At this point it is important to realise that it takes demand and supply some time to find the right signals such as price. Unfortunately us development practitioners don’t like this part, but it can take a long time (sometimes a decade) for a market to figure out what the main drivers are (price, quality, value, etc). In a healthy market there is a range of product offerings at different prices targeting different customer profiles. These offerings may have very little relationship with the original products and firms that created the market in the first place.

So it takes time, that is why a market can be described as a dynamic system with feedback loops.

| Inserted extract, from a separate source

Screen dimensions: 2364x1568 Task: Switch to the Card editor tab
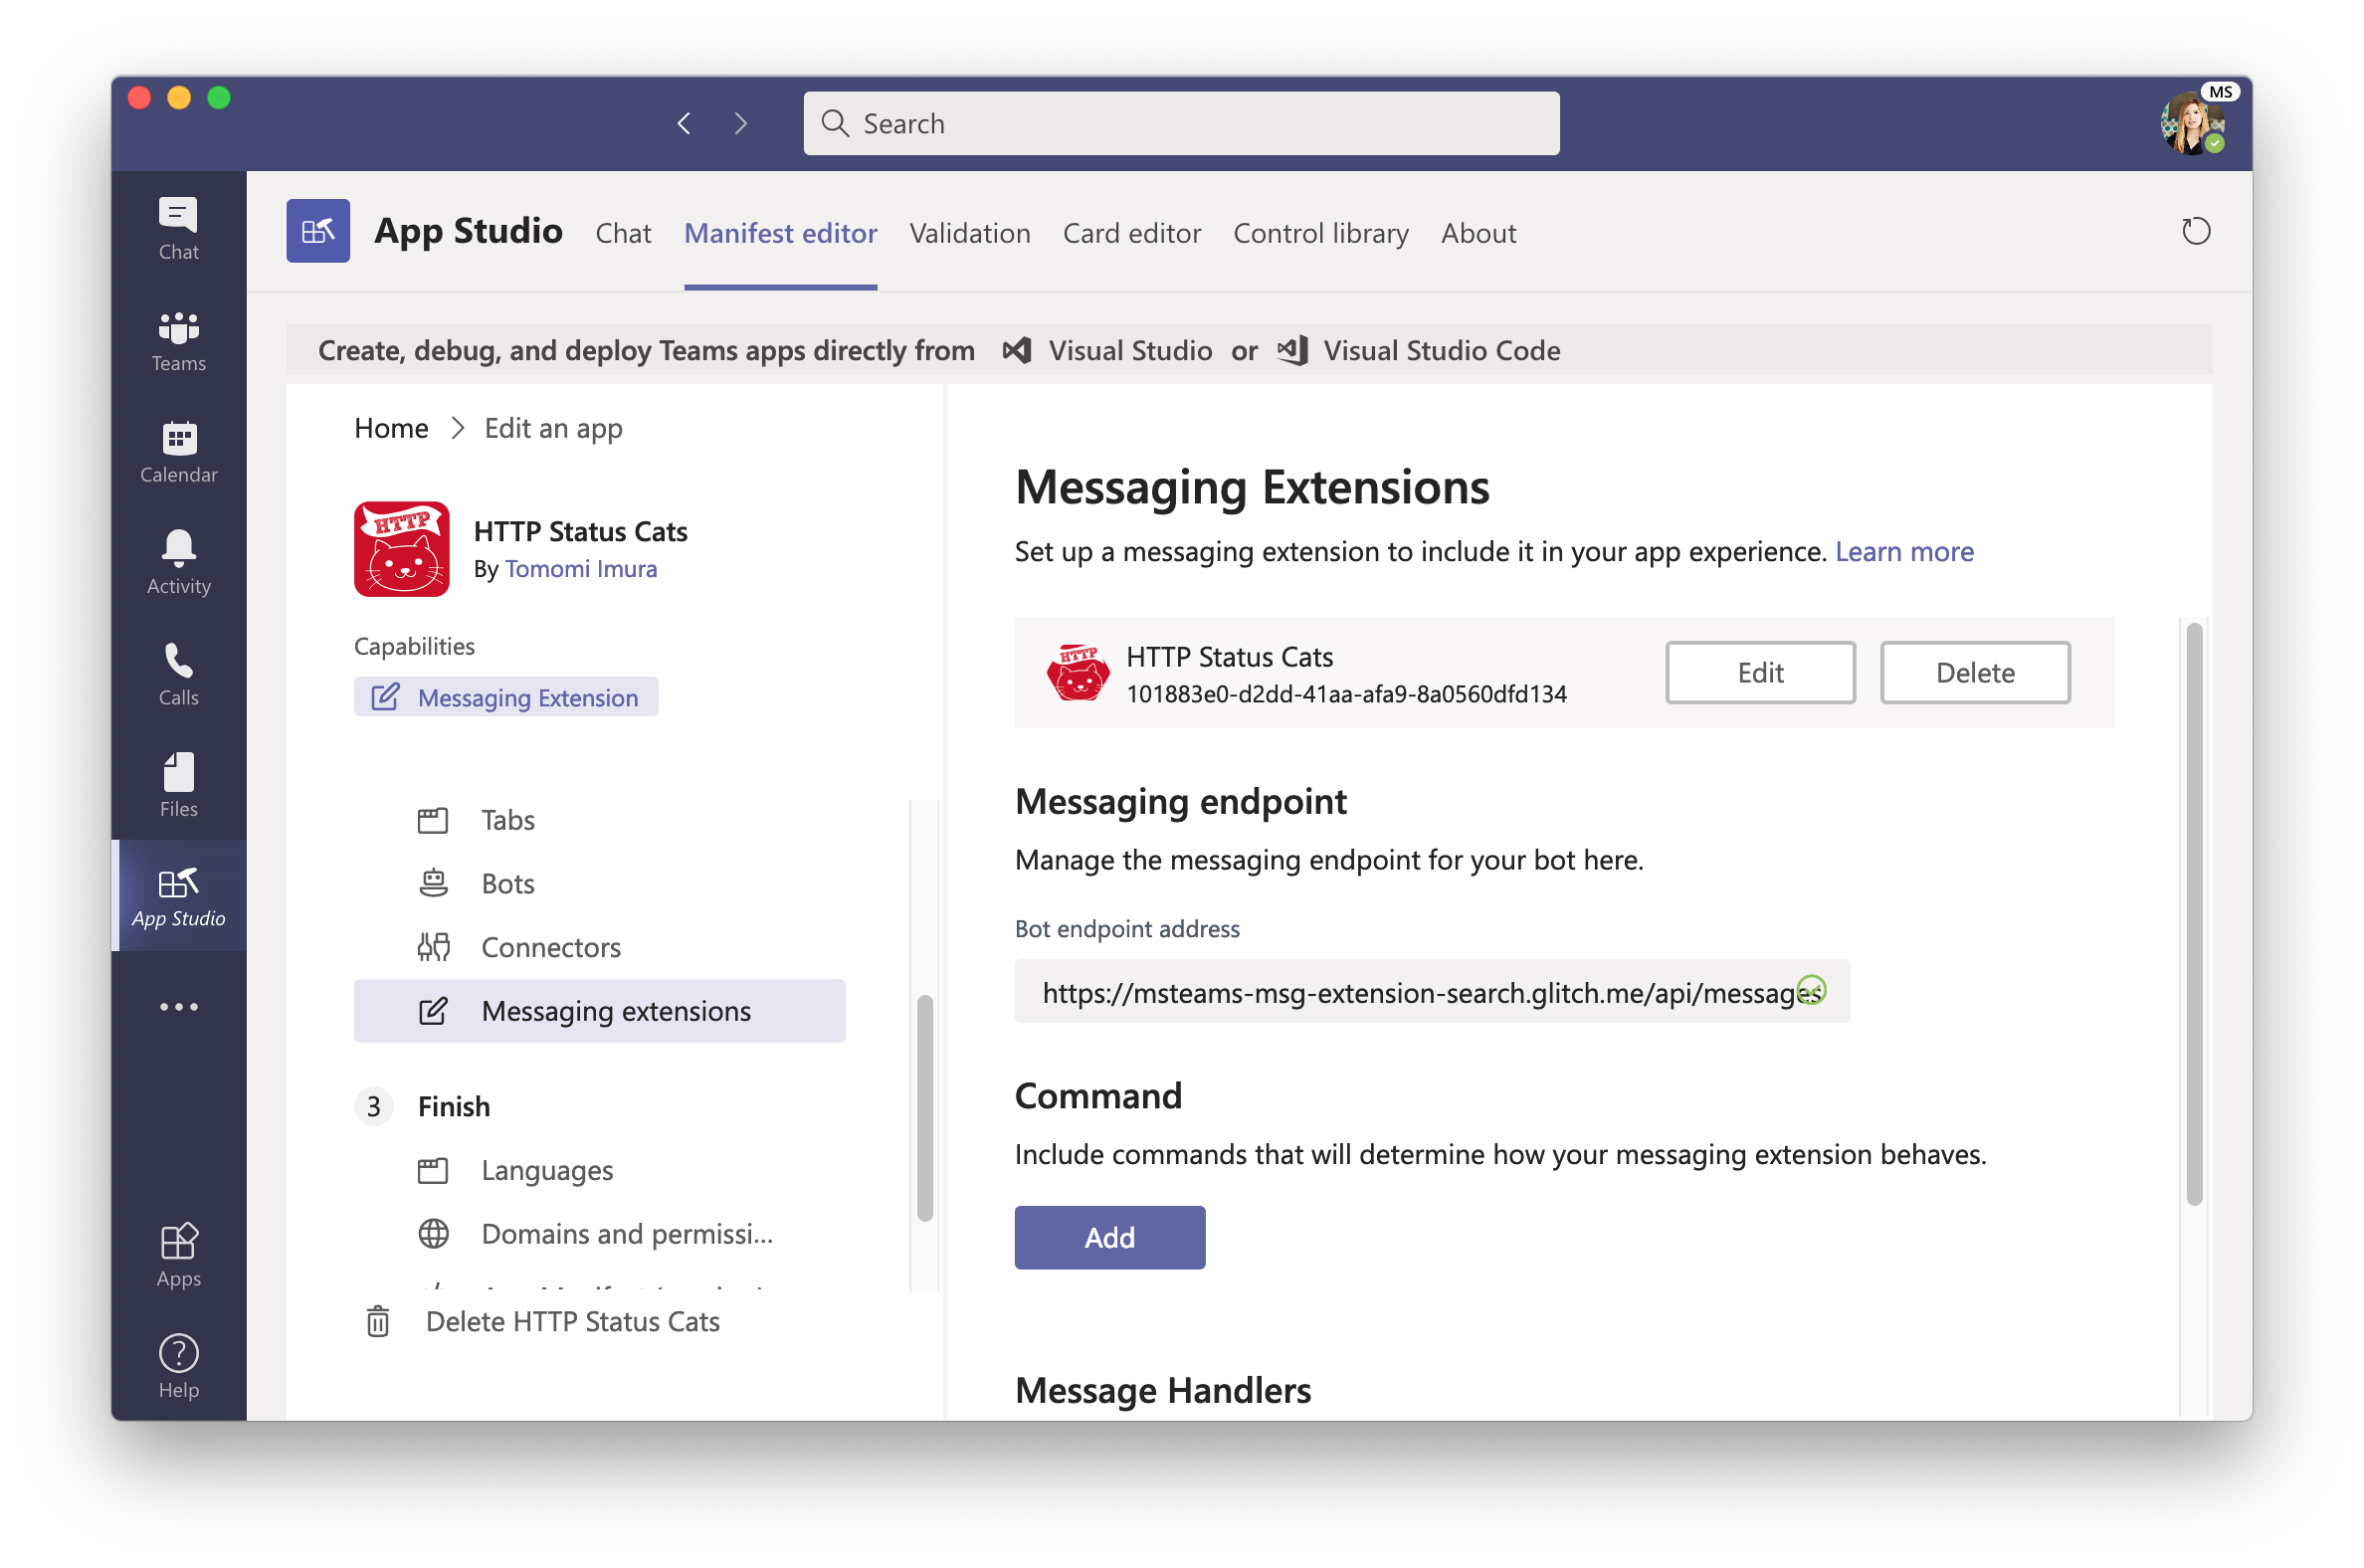tap(1131, 233)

“But firms dont know what to produce or who to sell to – there is a market failure!”

This argument is held forward mainly by small enterprise development practitioners, although even academics in business schools sometimes argue that you can solve a market failure through better marketing.

It is important to distinguish between the economics concept of market failure, and the business management result of a marketing failure. In marketing management literature a marketing failure implies that a firm has made a poor judgement in its marketing strategy, or that marketers have failed to understand that marketing should not be seen as a functional discipline but as an integrative business process. When firms fail to capture a market share due to poor marketing strategies, this can be referred to as a marketing failure. The solution too marketing failure is not in economics or sociology, but in better business management.

The verdict

So how can a development practitioner claim to assist in overcoming market failure by assisting a firm to write a business plan, or by helping a firm to find a venture partner or a new customer? Or how can a university justify developing a product for a firm using state funds in order to overcome market failure.That is just bad development practice. Even if you could somehow justify these interventions on some sub-clause somehow related to a market failure, it remains highly un-systemic and the “failure” will persist.

Recycling old ideas under new labels

I suspect that despite huge international policy pressure for development programmes to address market failure, many practitioners are simply recycling their old tools like poverty alleviation and small enterprises development under new labels.

Perhaps it is best if  you just call what you are doing marketing and business management support, then at least you can refer to a whole pile of business management books.

PS.

Bear in mind there is a whole group of people that dispute that market failures even exist (I even agree with many of their arguments), as well as many groups that believe that markets are evil and should not exist (I agree that markets ARE NOT ALWAYS the best transaction mechanism). But let us leave something for another day.

References:

CUNNINGHAM, S. 2009. The role of market failure in the utilisation of Quality Management services by the tooling industry. Ph.D Thesis, North West University,

PEARCE, D.W. 1986.  Market Failure. In Macmillan dictionary of modern economics. Pearce, D.W. (Ed.).

ROBERTS, R. & BOUDREAUX, D. 2007.  Boudreaux on market failure, government failure and the economics of antitrust regulation. In Library of Economics and Liberty – EconTalk.  Liberty Fund, Inc., Indianapolis, IN. [Web]  http://www.econtalk.org//archives/2007/10/boudreaux_on_ma.html [Date of access: 2 February 2009].

SAMUELSON, P.A. & NORDHAUS, W.D. 1992.  Economics. 14th ed. New York, NY: McGraw-Hill.